(Recorded data)
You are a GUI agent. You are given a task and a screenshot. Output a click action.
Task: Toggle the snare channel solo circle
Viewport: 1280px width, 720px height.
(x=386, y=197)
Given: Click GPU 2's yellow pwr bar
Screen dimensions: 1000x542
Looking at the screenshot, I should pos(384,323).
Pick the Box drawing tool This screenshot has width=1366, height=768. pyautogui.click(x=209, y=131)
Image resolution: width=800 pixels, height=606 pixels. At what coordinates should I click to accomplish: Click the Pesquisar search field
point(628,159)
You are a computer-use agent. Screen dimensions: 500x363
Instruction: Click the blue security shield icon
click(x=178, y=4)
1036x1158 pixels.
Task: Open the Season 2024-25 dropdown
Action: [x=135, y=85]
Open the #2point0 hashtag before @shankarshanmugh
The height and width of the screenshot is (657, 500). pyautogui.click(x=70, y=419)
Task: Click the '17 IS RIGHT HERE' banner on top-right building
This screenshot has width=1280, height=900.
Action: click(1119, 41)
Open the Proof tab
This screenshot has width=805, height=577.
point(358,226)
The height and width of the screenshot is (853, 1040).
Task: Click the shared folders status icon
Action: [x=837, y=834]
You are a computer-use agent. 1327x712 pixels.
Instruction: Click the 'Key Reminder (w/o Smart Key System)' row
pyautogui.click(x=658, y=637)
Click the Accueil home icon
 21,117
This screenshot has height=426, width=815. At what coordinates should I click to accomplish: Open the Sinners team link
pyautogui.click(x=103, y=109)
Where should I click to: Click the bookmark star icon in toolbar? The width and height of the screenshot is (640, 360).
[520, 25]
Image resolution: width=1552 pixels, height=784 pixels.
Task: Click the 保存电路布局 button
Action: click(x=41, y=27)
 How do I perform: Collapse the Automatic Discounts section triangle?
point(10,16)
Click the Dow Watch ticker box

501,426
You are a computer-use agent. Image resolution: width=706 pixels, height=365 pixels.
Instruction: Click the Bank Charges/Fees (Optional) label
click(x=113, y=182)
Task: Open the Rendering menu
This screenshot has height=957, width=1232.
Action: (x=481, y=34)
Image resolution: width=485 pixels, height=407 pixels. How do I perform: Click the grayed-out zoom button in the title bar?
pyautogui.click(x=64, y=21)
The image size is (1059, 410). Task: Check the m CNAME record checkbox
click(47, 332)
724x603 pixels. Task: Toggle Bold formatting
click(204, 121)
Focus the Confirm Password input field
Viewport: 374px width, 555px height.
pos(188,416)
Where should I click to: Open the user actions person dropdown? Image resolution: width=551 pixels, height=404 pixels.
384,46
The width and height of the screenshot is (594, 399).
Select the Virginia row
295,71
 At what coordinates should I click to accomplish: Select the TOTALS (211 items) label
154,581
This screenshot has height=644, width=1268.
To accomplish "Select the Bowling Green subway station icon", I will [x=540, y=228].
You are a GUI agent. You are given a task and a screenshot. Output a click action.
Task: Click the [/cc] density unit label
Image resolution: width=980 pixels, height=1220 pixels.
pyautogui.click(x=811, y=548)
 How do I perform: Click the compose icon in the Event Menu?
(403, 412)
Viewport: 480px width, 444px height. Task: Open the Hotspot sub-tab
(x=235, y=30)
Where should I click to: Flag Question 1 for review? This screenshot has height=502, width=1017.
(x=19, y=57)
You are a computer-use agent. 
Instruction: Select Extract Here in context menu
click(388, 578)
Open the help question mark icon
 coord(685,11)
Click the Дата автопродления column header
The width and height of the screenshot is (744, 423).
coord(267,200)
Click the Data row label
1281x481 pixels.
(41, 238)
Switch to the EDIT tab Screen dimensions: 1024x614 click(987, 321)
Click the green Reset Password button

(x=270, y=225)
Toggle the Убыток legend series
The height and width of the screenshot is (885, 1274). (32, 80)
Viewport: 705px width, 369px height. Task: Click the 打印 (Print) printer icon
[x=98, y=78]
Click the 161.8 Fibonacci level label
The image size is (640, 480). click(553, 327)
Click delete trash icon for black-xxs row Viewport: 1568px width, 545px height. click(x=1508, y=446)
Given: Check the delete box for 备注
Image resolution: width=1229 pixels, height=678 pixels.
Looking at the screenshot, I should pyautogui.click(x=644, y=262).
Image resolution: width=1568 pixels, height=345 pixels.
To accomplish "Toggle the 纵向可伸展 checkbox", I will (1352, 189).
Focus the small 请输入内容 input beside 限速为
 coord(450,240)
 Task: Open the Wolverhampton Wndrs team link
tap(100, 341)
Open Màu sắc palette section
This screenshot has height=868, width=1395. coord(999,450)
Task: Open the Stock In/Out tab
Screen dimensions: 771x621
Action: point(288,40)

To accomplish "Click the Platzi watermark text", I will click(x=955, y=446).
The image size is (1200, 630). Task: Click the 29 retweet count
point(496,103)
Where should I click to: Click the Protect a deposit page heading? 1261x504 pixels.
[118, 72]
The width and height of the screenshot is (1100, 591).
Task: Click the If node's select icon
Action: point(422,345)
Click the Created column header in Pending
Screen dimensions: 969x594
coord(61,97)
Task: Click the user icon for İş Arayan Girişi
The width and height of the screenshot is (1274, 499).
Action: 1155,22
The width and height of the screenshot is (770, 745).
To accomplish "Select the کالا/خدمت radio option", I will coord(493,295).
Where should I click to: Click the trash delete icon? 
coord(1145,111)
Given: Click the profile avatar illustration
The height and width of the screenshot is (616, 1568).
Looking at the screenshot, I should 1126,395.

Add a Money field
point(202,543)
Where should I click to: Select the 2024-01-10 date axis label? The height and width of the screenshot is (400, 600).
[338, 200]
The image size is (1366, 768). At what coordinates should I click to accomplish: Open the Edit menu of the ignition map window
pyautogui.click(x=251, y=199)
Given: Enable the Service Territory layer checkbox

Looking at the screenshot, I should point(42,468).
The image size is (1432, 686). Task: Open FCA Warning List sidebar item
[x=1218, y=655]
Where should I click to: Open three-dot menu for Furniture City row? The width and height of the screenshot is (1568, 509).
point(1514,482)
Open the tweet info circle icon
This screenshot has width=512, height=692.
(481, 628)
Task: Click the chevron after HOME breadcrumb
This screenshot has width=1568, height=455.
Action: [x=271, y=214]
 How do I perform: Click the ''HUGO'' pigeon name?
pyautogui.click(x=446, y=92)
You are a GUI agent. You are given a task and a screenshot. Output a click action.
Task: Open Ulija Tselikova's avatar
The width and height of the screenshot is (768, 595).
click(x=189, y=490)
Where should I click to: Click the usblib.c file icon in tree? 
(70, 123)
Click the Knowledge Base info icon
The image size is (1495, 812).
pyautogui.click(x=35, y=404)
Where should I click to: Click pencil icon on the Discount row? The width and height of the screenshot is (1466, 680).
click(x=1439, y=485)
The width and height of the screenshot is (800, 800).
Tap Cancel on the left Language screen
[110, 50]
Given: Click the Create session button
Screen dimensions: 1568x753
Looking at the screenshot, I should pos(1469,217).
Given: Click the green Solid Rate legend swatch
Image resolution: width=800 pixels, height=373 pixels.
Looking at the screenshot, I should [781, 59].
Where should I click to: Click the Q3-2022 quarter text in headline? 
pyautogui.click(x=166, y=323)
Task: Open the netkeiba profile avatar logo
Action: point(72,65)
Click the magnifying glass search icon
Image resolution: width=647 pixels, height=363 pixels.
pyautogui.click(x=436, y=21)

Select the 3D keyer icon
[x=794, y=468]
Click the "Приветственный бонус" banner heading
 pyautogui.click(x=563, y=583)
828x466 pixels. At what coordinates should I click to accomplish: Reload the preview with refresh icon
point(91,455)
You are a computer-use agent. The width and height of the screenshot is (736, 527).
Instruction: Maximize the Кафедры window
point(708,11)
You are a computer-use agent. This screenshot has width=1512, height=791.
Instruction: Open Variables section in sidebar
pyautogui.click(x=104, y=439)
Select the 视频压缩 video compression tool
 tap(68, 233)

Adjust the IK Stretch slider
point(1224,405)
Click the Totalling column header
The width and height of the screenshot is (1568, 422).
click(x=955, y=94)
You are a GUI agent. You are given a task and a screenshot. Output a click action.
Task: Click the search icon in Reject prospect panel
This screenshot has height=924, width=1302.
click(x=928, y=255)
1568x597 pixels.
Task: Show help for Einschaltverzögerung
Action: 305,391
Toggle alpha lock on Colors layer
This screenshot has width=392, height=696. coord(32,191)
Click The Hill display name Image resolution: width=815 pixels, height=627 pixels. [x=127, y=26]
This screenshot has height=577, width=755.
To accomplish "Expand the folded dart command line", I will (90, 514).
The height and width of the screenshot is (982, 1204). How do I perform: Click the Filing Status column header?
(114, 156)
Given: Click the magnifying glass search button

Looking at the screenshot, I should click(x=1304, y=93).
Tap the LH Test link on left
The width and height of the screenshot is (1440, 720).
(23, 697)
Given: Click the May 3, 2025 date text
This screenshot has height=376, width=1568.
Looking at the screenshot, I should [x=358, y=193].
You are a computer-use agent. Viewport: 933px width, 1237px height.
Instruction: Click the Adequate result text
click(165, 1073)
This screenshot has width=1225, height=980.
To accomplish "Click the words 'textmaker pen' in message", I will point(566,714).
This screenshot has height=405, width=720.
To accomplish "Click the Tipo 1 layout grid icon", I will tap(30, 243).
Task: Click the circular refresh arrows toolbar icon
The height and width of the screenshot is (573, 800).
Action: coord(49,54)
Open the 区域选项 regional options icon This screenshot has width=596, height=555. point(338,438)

PROBLEM REQUIREMENTS:
Only lines containing the string "agent" belong in the answer; find them in the data above and copy them.

YOUR SOLUTION:
You are a GUI agent. You are given a task and a screenshot. Output a click action.
You are a computer-use agent. Screen dimensions: 500x363
You are a computer-use agent. 1327x712 pixels.
You are a computer-use agent. Image resolution: width=706 pixels, height=365 pixels.
You are a GUI agent. You are given a task and a screenshot. Output a click action.
You are a computer-use agent. 
You are a GUI agent. You are given a task and a screenshot. Output a click action.
You are a computer-use agent. The width and height of the screenshot is (736, 527).
You are a computer-use agent. This screenshot has width=1512, height=791.
You are a GUI agent. You are given a task and a screenshot. Output a click action.
You are a computer-use agent. Viewport: 933px width, 1237px height.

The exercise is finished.